# Provided information
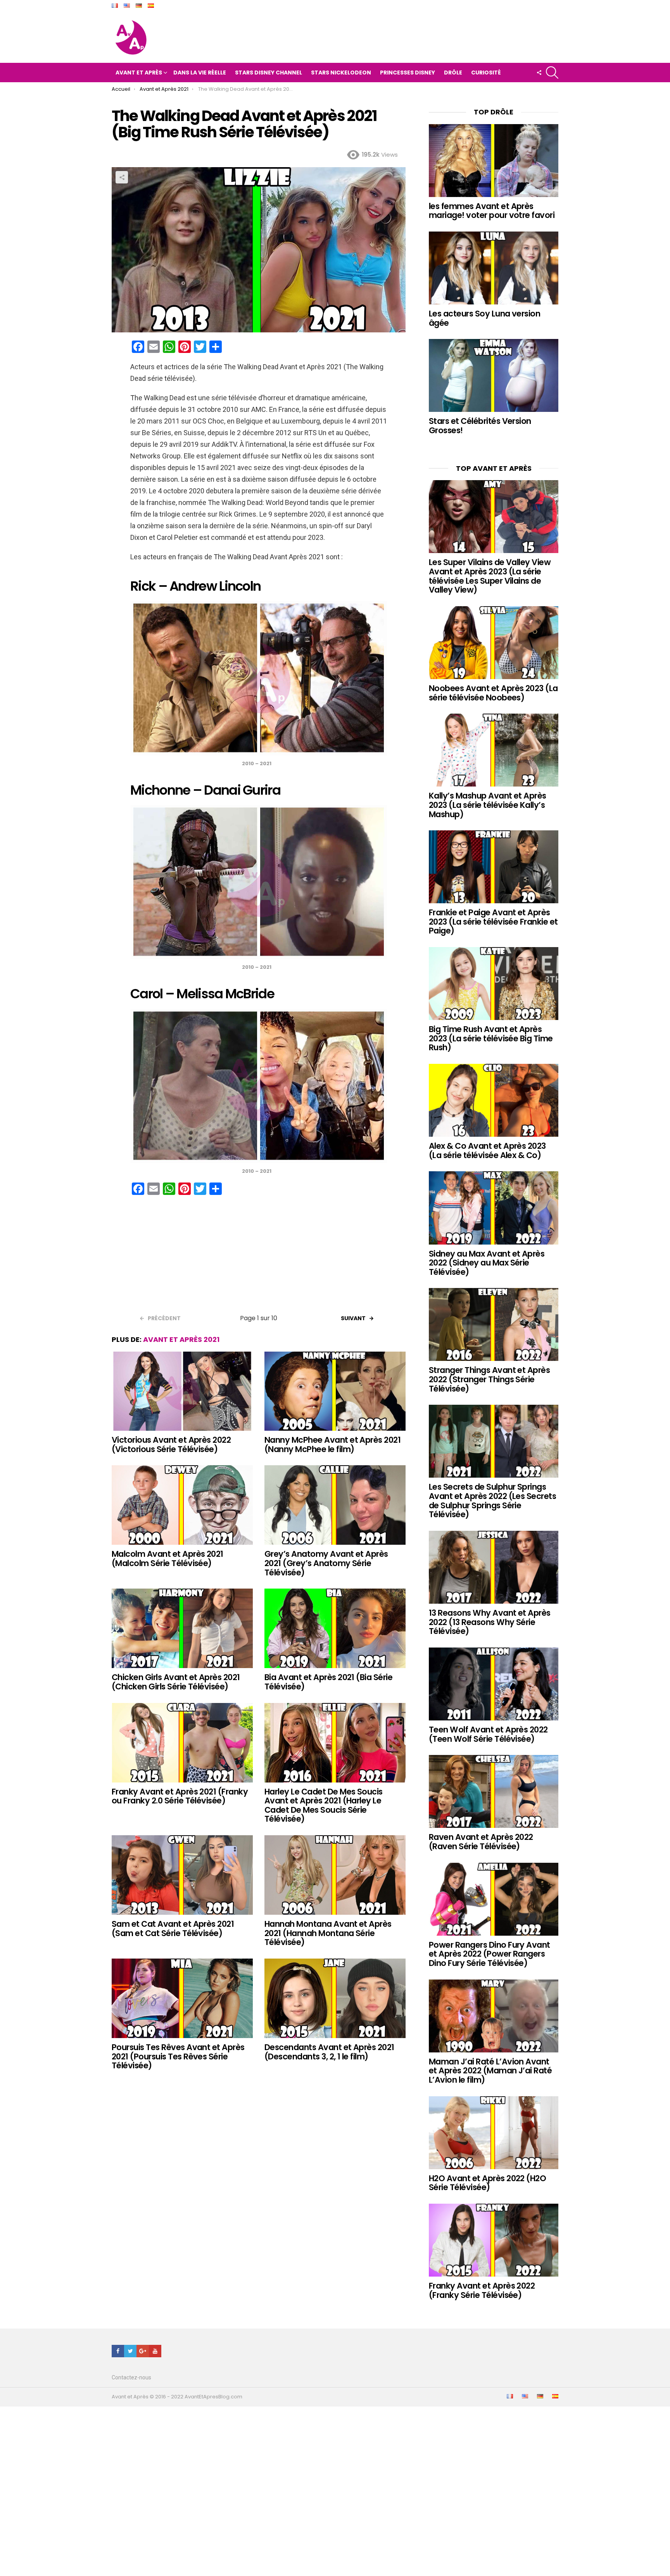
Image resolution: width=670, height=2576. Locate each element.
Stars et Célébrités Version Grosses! (480, 425)
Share (122, 177)
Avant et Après (139, 72)
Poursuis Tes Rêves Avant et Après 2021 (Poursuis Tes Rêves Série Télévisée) (178, 2056)
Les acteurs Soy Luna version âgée (484, 318)
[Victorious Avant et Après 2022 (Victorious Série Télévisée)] (182, 1391)
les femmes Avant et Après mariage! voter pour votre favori (491, 211)
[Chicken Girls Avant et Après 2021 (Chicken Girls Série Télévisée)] (182, 1628)
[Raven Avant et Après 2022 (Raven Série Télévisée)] (493, 1791)
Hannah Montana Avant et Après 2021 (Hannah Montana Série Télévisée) (328, 1933)
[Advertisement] (259, 1257)
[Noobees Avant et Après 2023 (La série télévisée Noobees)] (493, 642)
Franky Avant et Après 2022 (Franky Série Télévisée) (482, 2290)
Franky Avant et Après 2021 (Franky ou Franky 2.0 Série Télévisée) (180, 1796)
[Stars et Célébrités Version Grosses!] (493, 375)
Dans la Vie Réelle (199, 72)
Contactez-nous (131, 2377)
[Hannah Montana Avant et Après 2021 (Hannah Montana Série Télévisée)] (335, 1875)
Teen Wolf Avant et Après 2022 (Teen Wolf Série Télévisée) (488, 1734)
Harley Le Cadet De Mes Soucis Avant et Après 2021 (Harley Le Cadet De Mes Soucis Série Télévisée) (323, 1805)
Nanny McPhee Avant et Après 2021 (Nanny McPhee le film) (332, 1444)
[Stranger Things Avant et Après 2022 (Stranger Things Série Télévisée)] (493, 1324)
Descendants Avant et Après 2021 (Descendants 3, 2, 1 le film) (329, 2052)
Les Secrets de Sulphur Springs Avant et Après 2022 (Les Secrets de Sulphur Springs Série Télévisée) (492, 1500)
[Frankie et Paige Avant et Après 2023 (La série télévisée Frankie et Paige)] (493, 866)
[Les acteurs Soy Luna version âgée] (493, 268)
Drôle (453, 72)
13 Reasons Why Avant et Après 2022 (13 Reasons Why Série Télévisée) (490, 1622)
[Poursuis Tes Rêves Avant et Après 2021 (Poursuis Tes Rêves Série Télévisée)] (182, 1998)
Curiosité (486, 72)
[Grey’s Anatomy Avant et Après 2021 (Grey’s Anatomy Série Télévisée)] (335, 1505)
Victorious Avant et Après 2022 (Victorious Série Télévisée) (171, 1444)
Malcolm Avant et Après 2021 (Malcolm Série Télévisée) (167, 1558)
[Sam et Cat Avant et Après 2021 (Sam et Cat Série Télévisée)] (182, 1875)
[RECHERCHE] (552, 72)
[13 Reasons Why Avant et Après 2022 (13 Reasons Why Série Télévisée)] (493, 1567)
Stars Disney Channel (268, 72)
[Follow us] (539, 72)
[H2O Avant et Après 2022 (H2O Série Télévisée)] (493, 2132)
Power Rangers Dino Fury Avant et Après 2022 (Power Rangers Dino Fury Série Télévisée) (489, 1954)
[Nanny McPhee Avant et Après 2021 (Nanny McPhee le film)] (335, 1391)
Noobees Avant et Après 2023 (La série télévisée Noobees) (493, 693)
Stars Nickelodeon (341, 72)
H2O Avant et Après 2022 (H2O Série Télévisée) (487, 2183)
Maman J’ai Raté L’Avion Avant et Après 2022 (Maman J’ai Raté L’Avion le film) (490, 2070)
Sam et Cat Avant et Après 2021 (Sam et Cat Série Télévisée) (173, 1928)
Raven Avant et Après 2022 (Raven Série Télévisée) (481, 1841)
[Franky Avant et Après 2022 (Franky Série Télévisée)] (493, 2240)
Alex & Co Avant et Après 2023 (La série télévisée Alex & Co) (487, 1150)
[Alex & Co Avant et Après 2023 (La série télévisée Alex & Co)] (493, 1100)
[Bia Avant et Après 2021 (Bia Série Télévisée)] (335, 1628)
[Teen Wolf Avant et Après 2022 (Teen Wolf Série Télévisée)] (493, 1684)
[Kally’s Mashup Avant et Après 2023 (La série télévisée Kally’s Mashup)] (493, 750)
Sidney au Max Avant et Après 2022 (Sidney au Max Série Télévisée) (486, 1263)
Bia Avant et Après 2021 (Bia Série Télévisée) (328, 1682)
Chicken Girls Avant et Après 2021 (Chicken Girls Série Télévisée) (176, 1682)
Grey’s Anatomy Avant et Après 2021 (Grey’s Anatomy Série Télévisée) (326, 1563)
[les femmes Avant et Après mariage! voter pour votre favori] (493, 160)
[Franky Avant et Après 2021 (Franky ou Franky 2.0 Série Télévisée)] (182, 1742)
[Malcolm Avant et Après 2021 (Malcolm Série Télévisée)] (182, 1505)
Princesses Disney (407, 72)
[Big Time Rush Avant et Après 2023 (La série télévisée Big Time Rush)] (493, 983)
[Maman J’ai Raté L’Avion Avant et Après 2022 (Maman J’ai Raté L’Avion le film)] (493, 2016)
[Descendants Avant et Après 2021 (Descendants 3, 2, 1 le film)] (335, 1998)
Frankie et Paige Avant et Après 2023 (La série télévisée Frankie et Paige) (493, 921)
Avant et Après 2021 (181, 1339)
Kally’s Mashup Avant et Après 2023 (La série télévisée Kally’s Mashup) (487, 804)
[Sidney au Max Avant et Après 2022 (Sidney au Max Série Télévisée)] (493, 1207)
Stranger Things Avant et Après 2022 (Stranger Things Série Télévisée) (489, 1379)
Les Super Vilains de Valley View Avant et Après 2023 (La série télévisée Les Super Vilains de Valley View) (490, 576)
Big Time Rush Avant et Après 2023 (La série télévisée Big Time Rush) (491, 1038)
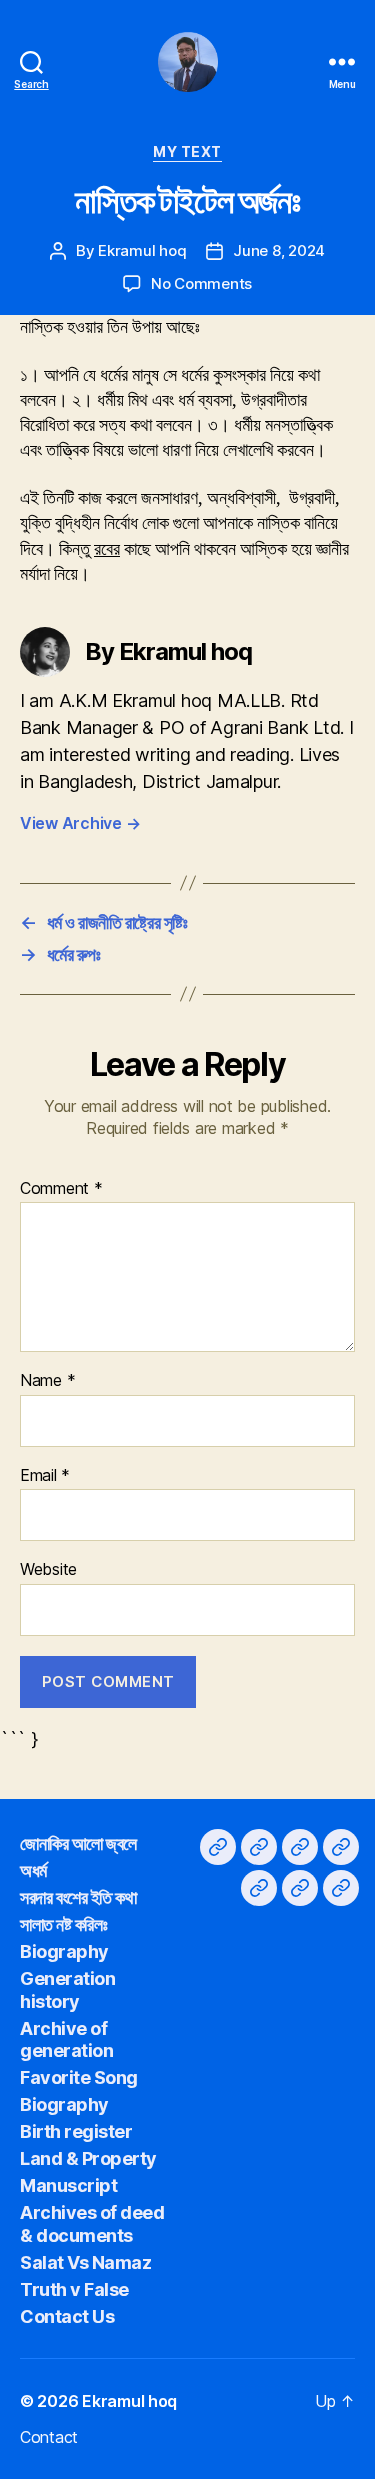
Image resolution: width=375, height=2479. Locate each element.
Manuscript (68, 2185)
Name (47, 1381)
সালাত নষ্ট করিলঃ (63, 1924)
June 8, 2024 (279, 250)
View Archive (80, 823)
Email (45, 1476)
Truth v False (74, 2289)
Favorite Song (79, 2077)
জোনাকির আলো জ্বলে (78, 1843)
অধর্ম (33, 1870)
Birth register (76, 2131)
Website (48, 1570)
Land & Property (88, 2158)
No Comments (201, 283)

# What you will do
Would you copy out exactly the lines above that start at the one containing "film) (490, 2070)" and end at the one containing "[Alex & Co Avant", inclusive?

# Answer below
Maman J’ai Raté L’Avion Avant et Après 2022 (Maman J’ai Raté L’Avion le film) (490, 2070)
Sam et Cat Avant et Après 2021 (Sam et Cat Série Télévisée) (173, 1928)
Raven Avant et Après 2022 (Raven Série Télévisée) (481, 1841)
[Franky Avant et Après 2022 (Franky Série Télévisée)] (493, 2240)
Alex & Co Avant et Après 2023 (La série télévisée Alex & Co) (487, 1150)
[Alex & Co Avant et Après 2023 (La série télévisée Alex & Co)] (493, 1100)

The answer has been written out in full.